→ **TEXT EXTRACT**:

===============

The VMware merger is responsible, at least in part, for the Spring Framework's expansion into management, runtimes, and non-Java development tools. In 2010 the company launched a lightweight version of its tc Server to provide a small footprint for running applications in virtualization and cloud-deployment architectures. The division also acquired data management vendor GemStone that year with plans to use that company's GemFire enterprise data fabric to give developers using the Spring Framework the infrastructure necessary for emerging cloud-centric applications.

Johnson served as member of the Executive Committee (EC) of the Java Community Process (JCP) and was an outspoken critic of the JCP's slow progress toward resolution of problems with J2EE. In 2009, during the latest dustup in an ongoing conflict between Sun Microsystems and the Apache Software Foundation (ASF) over Sun's refusal to provide the Foundation with a license for a Technology Compatibility Kit (TCK), Johnson expressed his disappointment with the process to @ADTmag: "This issue raises legitimate concerns about the credibility of the JCP as a whole," he said. "I mean, the JCP is either open or it's not. I have a lot of sympathy for the Foundation on this issue."

In 2011, Johnson told attendees at the annual JAX Conference in San Francisco that Java developer needed to "seize the lead in cloud computing." Developers would soon to need to be able to build applications that "leverage a dynamic and changing infrastructure, access data in non-traditional storage formats, perform complex computations against large data sets, support access from a plethora of client platforms and do so more quickly than ever before without sacrificing scalability, reliability and performance," he declared. What's called for now, is "an open, productive Java Platform-as-a-Service."

Mike Milinkovich, executive director of the Eclipse Foundation, believes that, whatever Johnson does next, he'll be remembered for his work on the Spring Framework and his efforts to simplify Java development.

"I think Rod will be remembered as one of the pioneers of the open source and Java community," Milinkovich said. "He showed how open source can be used to create innovative technology that is widely used by the enterprise Java community. His lasting legacy will be forcing the simplification of the enterprise Java middleware stack. In doing so, he played a very large part in making Java a success."

IDC analyst Al Hilwa sees Johnson as a "role model in entrepreneurship" who has had a big impact on Java developers during his tenure at the head of SpringSource.

===============

Element lookup records
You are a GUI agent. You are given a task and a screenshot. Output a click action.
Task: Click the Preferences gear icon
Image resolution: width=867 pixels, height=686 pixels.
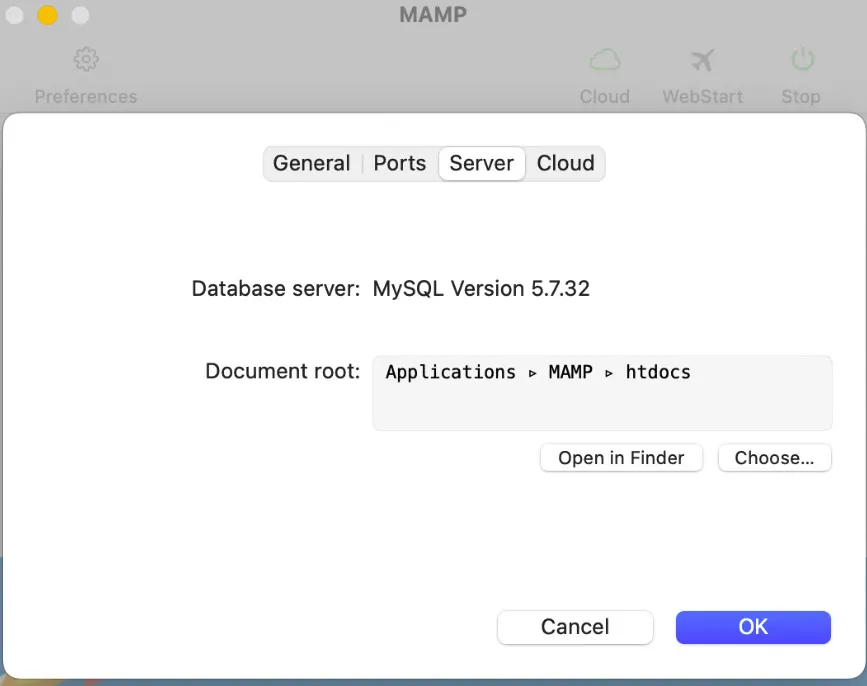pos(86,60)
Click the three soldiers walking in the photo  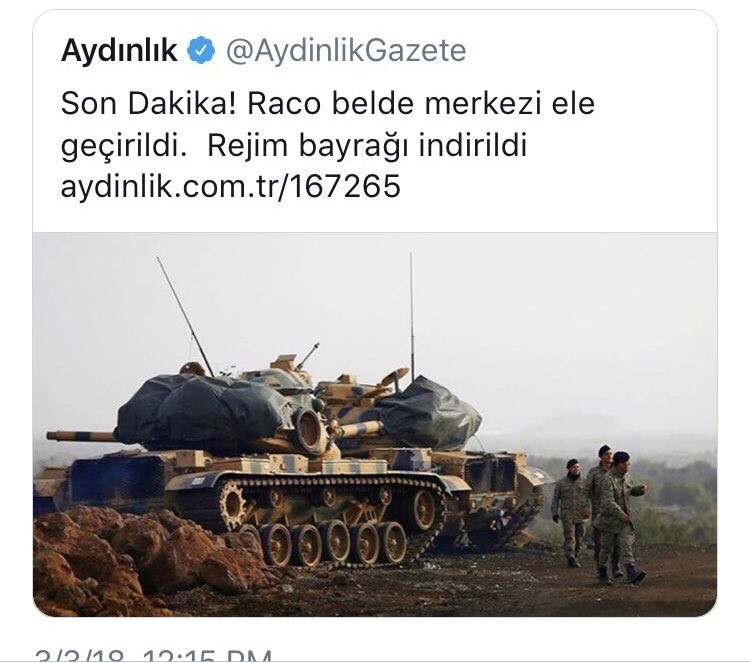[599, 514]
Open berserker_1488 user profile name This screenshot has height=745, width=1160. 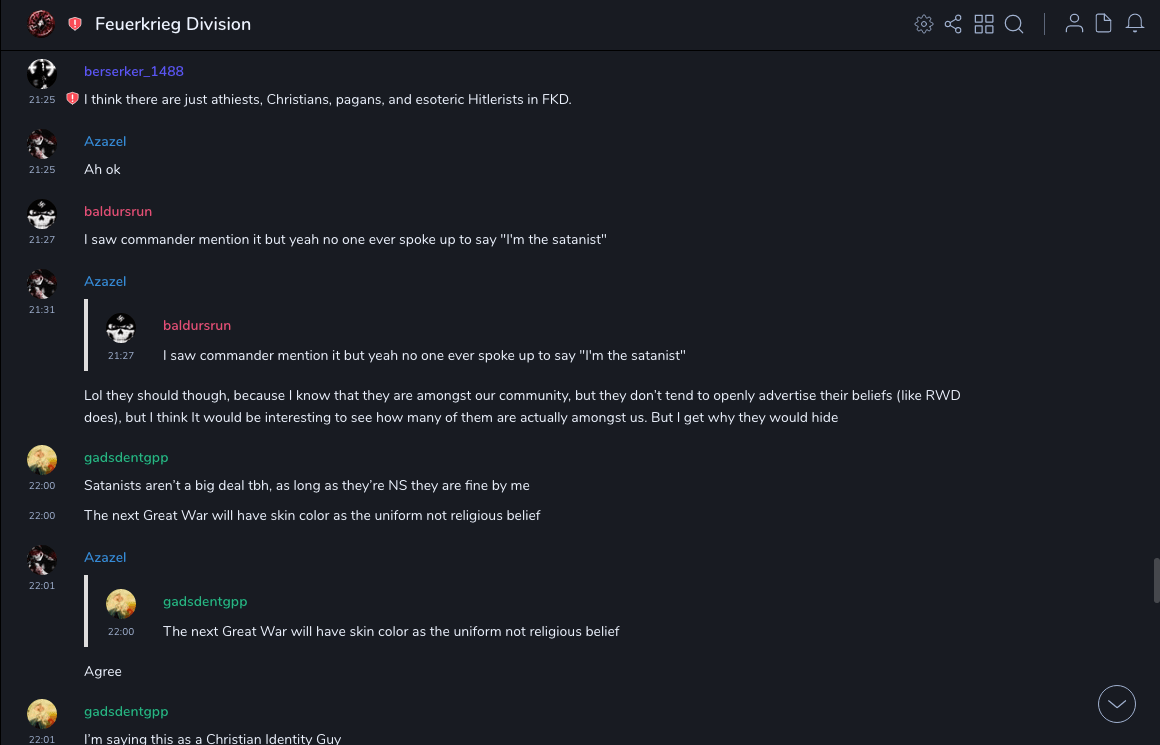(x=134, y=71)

===============

→ **PROBLEM STATEMENT**: In the Spring Framework passage, list every abbreviation that is introduced in parentheses right after a full name, and give each with the name it stands for. Rely only on the Spring Framework passage, not on the items, when doing the tasks.

→ **CORRECT RESPONSE**:
- EC: Executive Committee
- JCP: Java Community Process
- ASF: Apache Software Foundation
- TCK: Technology Compatibility Kit